The glucose concentrations in interstitial fluid were measured by CGM using either a Dexcom G4 Platinum glucose sensor (DexCom, San Diego, CA) or an Enlite glucose sensor (Medtronic MiniMed, Inc., Northridge, CA). The data gained were recorded and analyzed to assess nocturnal hypoglycemia. The sensor glucose values were regularly confirmed by capillary BG measurements using an Abbott Freestyle glucose meter (Abbott, Diabetes Care, Alameda, CA) or Accu-Chek Performa Nano glucose meter (Roche Diagnostics Deutschland GmbH, Mannheim, Germany) at 10 p.m., 00:00 a.m., and 7.30 a.m. and always when a child reported hypoglycemia or the interstitial glucose concentration detected by a sensor was <3.9 mmol/L (70 mg/dL). A total of seven nights were included in the analyses. Nocturnal hypoglycemia was defined as any CGM interstitial glucose concentration ≤3.9 mmol/L (70 mg/dL) confirmed by SMBG testing between 10 p.m. and 7.30 a.m.

The settings of the alarms and automatic pump functions are shown in Table 1. If glycemia exceeded 12 mmol/L (216 mg/dL) overnight, correction doses of insulin estimated according to a bolus calculator and the investigator were administered. We used a carbohydrate intake algorithm based on the Riddell recommendation²⁰ and our 5 years of experience with diabetes camps for preventing and treating nocturnal hypoglycemia. The detailed description of the algorithm for carbohydrate intake is presented in Table 2. The overnight carbohydrate intake was recorded. When a patient on either LGS or PLGM experienced nocturnal hypoglycemia treated by either carbohydrates (grape sugar–dextrose) or starch (biscuits with fiber), we manually resupplied the insulin infusion after the hypoglycemia management. Ketonuria was monitored in all participants each morning using urine-testing strips (Diaphan).

Table 1.

Settings of the Predictive Low-Glucose Management and Sensor Alarms During the Diabetes Camp

Treatment mode	Glycemia (mmol/L)	Glycemia (mg/dL)
SAP group
SAP only, n	5
Alarm: Hypoglycemia (<11 years)	3.9	70
Alarm: Hypoglycemia (≥11 years)	3.3	59
Alarm: Hyperglycemia (all)	16.0	288
SAP-LGS, n	8
Low-glucose suspend
10 p.m.–7.30 a.m.	3.0	54
7.30 a.m.–10 p.m.	Off
Alarm: hypoglycemia
10 p.m.–7.30 a.m.	3.0	54
7.30 a.m.–10 p.m.	4.0	72
Alarm: hyperglycemia
10 p.m.–7.30 a.m.	16.0	288
7.30 a.m.–10 p.m.	16.0	288
PLGM group
PLGM, n	7
PLGM suspend
10 p.m.–7.30 a.m.	3.4	61
7.30 a.m.–10 p.m.	Off
Alarm: hypoglycemia
10 p.m.–7.30 a.m.	3.0	54
7.30 a.m.–10 p.m.	4.0	72
Alarm: hyperglycemia
10 p.m.–7.30 a.m.	16.0	288
7.30 a.m.–10 p.m.	16.0	288

SAP group: SAP only; SAP-LGS. PLGM group: SAP+PLGM.
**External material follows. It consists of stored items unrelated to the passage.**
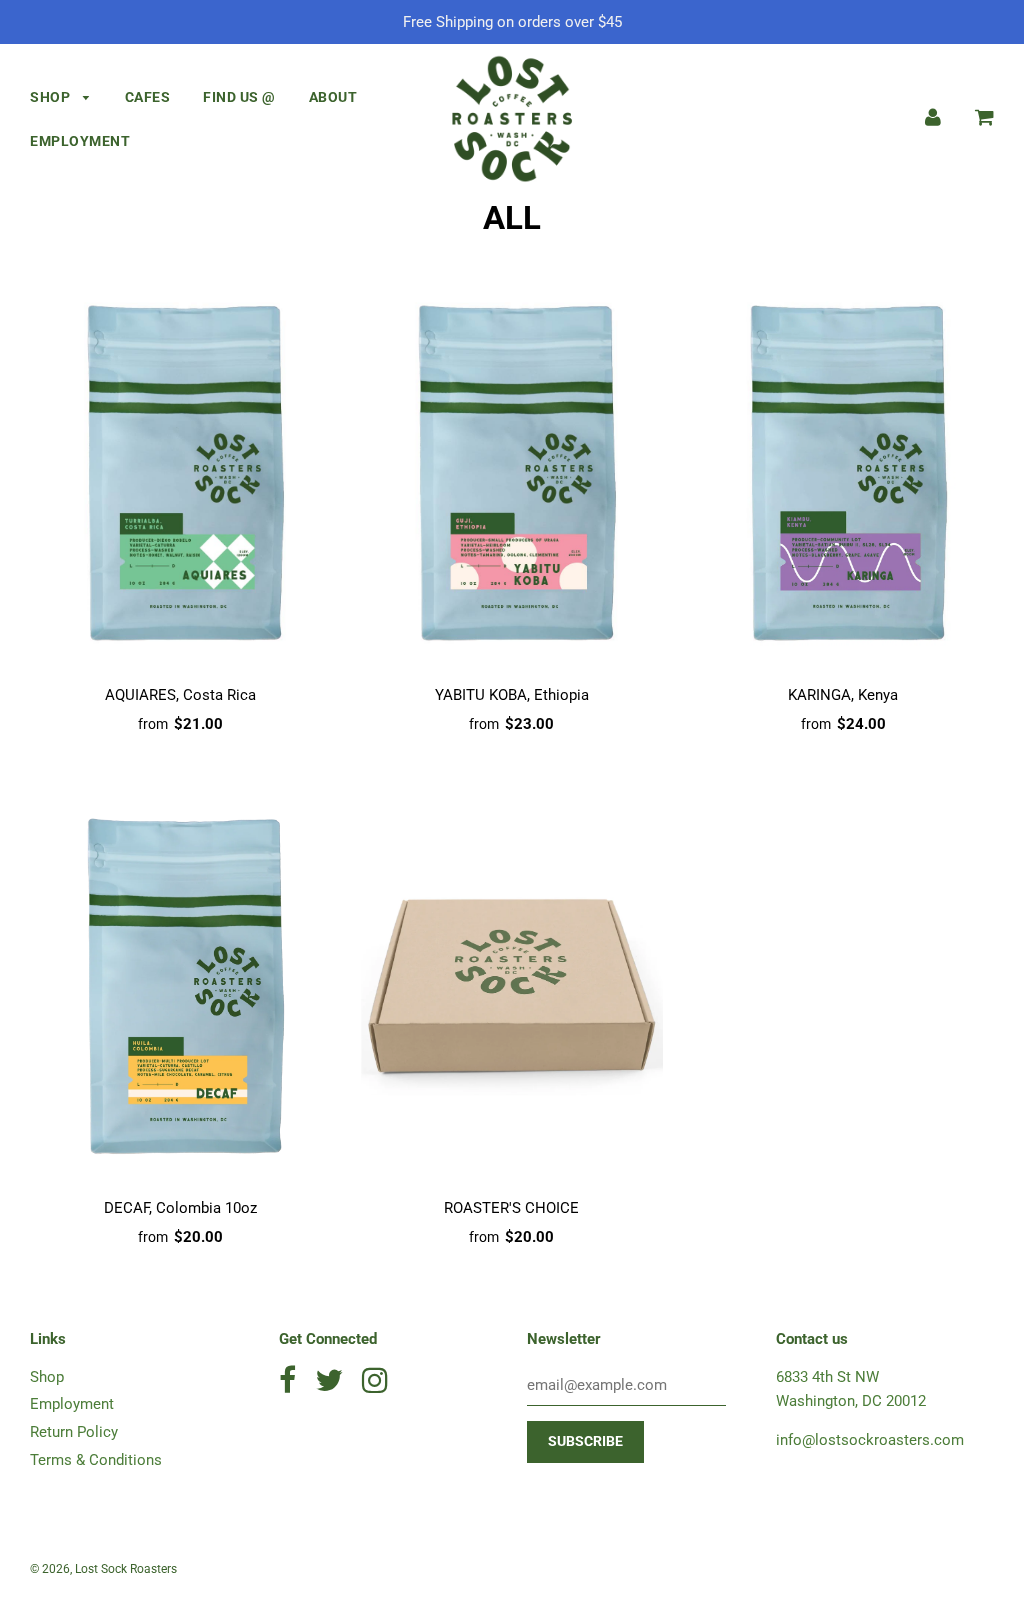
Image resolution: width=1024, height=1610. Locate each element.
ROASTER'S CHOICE (511, 1208)
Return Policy (74, 1432)
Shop (52, 97)
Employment (80, 141)
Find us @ (239, 97)
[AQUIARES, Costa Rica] (180, 473)
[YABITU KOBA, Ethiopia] (511, 473)
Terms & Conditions (96, 1460)
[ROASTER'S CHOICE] (511, 986)
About (333, 97)
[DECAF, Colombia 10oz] (180, 986)
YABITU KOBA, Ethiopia (512, 695)
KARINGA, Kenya (843, 695)
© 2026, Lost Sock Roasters (103, 1569)
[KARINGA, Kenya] (843, 473)
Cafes (148, 97)
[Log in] (933, 117)
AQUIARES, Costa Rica (180, 695)
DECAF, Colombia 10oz (180, 1208)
LGS, low-suspend system; n, number of children included in the group; PLGM, Predictive Low-Glucose Management; SAP, sensor-augmented pump therapy.

Table 2.

Algorithm of Hypoglycemia Management During Diabetes Camp

	SAP group, BW <60 kg				PLGM group, BW <60 kg
	Carbohydrate substitution (g)
	Carbs	Starch	Carbs	Starch	Carbs	Starch	Carbs	Starch
Before night (10 p.m.)
Glycemia <4.0 mmol/L (<72 mg/dL)	12	12	18	18	12		18
Glycemia <6.0 mmol/L (<108 mg/dL)		12		18
During night (10 p.m.–7.30 a.m.)
Glycemia <4.00 mmol/L (<72 mg/dL)	12	12	18	18	12		18
Glycemia <5.00 mmol/L (90 mg/dL)		12		18

Carbs, carbohydrates; SAP group: SAP only. PLGM group: SAP+PLGM.

BW, body weight.

The main outcomes were the frequency of hypoglycemia, time spent in hypoglycemia, severity of hypoglycemia (rate of hypoglycemia ≤3.9 mmol/L, 70 mg/dL; rate of hypoglycemia ≤3.5 mmol/L, 60 mg/dL; rate of hypoglycemia ≤2.9 mmol/L, 52 mg/dL; rate of hypoglycemia ≤2.4 mmol/L, 43 mg/dL; and rate of hypoglycemia <2 mmol/L, 36 mg/dL), mean blood overnight glucose, and the amount of administered carbohydrates. The distribution of hypoglycemia during the night was assessed as the rate of hypoglycemia from 10 to 12 p.m., from 12 p.m. to 3 a.m., and from 3 to 7 a.m.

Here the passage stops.